Powerful ‘Remember This: The Lesson of Jan Karski’ Now a Film


Anyone who has seen the stage production of the overwhelming, extraordinary one-man play, “Remember This: The Lesson of Jan Karski,” featuring David Strathairn as Jan Karski — who witnessed the Nazi treatment of Jews and other prisoners and reported back to the British and American governments — left the theater a little exhausted and heartbroken at the human condition. The work shows human nature at its worst and at its most resilient. Still, one remains grateful that such man as Karski, who was a professor at Georgetown University for 40 years, walked on this earth. 

Some Karski quotes include “Governments have no soul” and “All I can say is that I saw it, and it is the truth.” His students at Georgetown can easily recall his wise words.

Awarding the Presidential Medal of Freedom posthumously in 2012 to Karski, who died in 2000, President Barack Obama said, “We must tell our children about how this evil was allowed to happen, because so many people succumbed to their darkest instincts, because so many others stood silent. But let us also tell our children about the Righteous Among the Nations, among them was Jan Karski… who told the truth, all the way to President Roosevelt himself.”

Strathairn (“Good Night, and Good Luck,” “Lincoln,” “Nomadland”) portrays Karski in this true story of a reluctant World War II hero and Holocaust witness. The play now has been made into a film — and will reach a wider audience that it so deserves. Its message about the Holocaust is timeless — and necessary.

The film will open nationwide in theaters tomorrow, Jan. 27, International Holocaust Remembrance Day. PBS will broadcast the TV premiere of the film on March 13. It is a production of Sobremesa Media.

Here are the story notes: After surviving the devastation of the Blitzkrieg, Karski swears allegiance to the Polish Underground and risks his life to carry the first eyewitness reports of war-torn Poland to the Western world and, ultimately, the Oval Office. Escaping a Gestapo prison, bearing witness to the despair of the Warsaw Ghetto and confronted by the inhumanity of a death camp, Karski endures unspeakable mental anguish and physical torture to stand tall in the halls of power and speak the truth. Strathairn captures the complexity and legacy of this self-described “insignificant, little man” whose timely story of moral courage and individual responsibility can still shake the conscience of the world.
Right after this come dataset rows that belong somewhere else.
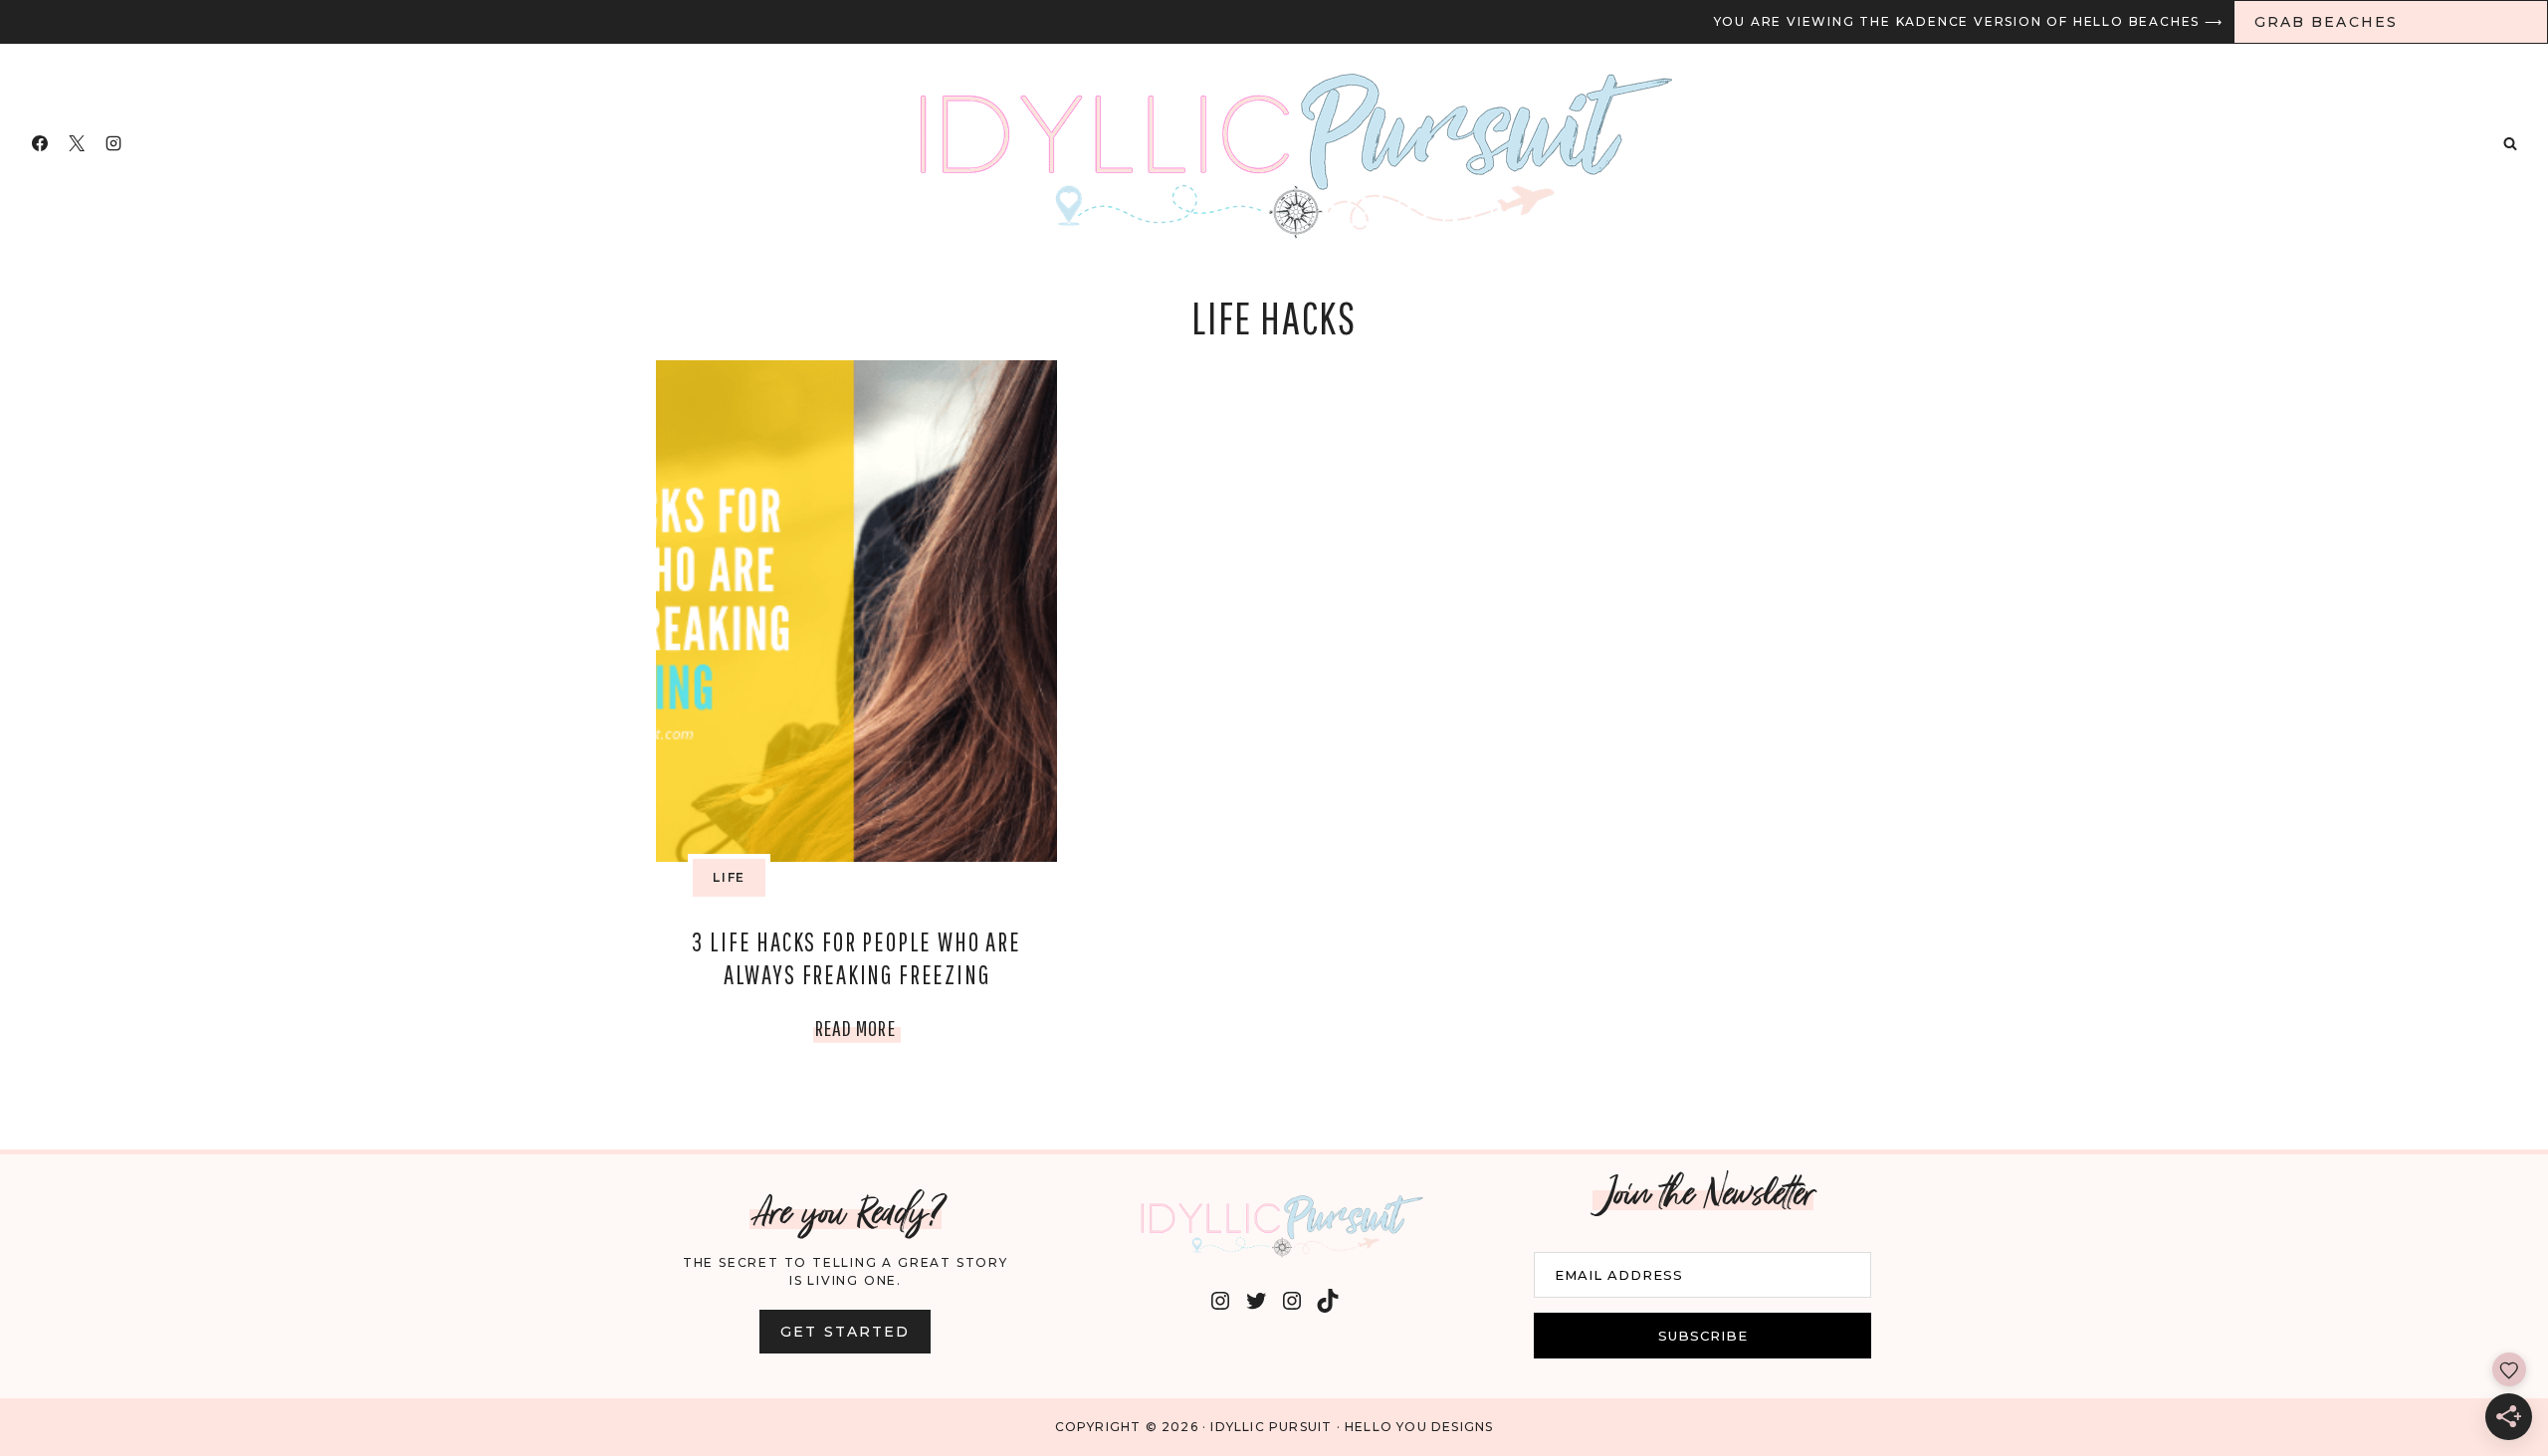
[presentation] (856, 611)
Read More (858, 1032)
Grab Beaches (2326, 22)
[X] (77, 143)
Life (729, 877)
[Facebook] (40, 143)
The theatrical production of “Remember This: The Lesson of Jan Karski,” written by Clark Young and Derek Goldman and directed by Goldman, was produced by the Laboratory for Global Performance and Politics at Georgetown University.
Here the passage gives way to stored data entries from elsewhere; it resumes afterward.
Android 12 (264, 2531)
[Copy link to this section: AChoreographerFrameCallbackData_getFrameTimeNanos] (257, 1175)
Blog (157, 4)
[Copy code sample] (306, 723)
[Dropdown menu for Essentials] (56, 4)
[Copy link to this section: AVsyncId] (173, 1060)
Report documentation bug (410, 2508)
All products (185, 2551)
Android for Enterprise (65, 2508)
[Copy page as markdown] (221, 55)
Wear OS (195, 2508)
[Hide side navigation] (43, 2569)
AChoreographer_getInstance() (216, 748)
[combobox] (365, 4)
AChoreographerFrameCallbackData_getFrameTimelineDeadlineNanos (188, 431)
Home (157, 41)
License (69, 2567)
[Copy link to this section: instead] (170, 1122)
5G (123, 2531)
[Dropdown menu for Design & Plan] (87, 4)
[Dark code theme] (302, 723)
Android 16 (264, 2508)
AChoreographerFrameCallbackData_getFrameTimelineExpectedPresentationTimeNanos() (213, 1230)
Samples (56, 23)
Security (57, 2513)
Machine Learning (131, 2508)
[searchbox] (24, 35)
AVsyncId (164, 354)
Originally conceived as an ensemble production starring Strathairn, the play was first performed in its current form as a solo performance in November 2019 as a featured part of the Centennial Celebration Weekend of Georgetown’s School of Foreign Service, and then in London in January 2020 as part of the 75th Anniversary Commemoration of the Liberation of Auschwitz, in partnership with Human Rights Watch, after which it was invited for performances at leading theaters and festivals around the world.